→ What to produce
Scan the data below and state the number of lines that include the word "agent", adding no comment.

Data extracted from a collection
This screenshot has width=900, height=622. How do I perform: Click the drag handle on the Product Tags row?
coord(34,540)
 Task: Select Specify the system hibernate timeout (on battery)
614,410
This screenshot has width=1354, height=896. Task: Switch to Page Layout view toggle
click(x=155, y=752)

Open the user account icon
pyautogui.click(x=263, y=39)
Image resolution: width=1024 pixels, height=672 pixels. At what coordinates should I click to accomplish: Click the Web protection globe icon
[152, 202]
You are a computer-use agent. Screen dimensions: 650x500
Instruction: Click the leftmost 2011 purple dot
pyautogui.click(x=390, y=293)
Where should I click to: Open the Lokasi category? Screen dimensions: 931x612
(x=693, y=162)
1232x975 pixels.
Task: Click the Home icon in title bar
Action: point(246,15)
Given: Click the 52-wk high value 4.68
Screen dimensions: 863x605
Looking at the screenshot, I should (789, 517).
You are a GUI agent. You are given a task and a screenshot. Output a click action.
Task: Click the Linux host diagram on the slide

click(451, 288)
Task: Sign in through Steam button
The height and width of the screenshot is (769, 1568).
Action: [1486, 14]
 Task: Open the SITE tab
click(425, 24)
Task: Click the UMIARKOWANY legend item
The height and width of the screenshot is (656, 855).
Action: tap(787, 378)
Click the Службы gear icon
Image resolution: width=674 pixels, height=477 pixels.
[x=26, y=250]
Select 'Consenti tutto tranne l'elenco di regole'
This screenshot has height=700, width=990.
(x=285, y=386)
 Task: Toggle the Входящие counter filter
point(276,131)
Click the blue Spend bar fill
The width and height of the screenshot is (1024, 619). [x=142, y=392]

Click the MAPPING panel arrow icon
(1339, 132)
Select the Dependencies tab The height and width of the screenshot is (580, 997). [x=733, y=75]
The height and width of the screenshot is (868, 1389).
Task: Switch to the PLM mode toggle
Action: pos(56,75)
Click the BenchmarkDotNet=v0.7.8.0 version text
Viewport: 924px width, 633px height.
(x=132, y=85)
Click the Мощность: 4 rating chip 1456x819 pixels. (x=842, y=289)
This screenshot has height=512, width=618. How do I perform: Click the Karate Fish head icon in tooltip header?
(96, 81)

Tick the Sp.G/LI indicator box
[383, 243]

→ Written answer
2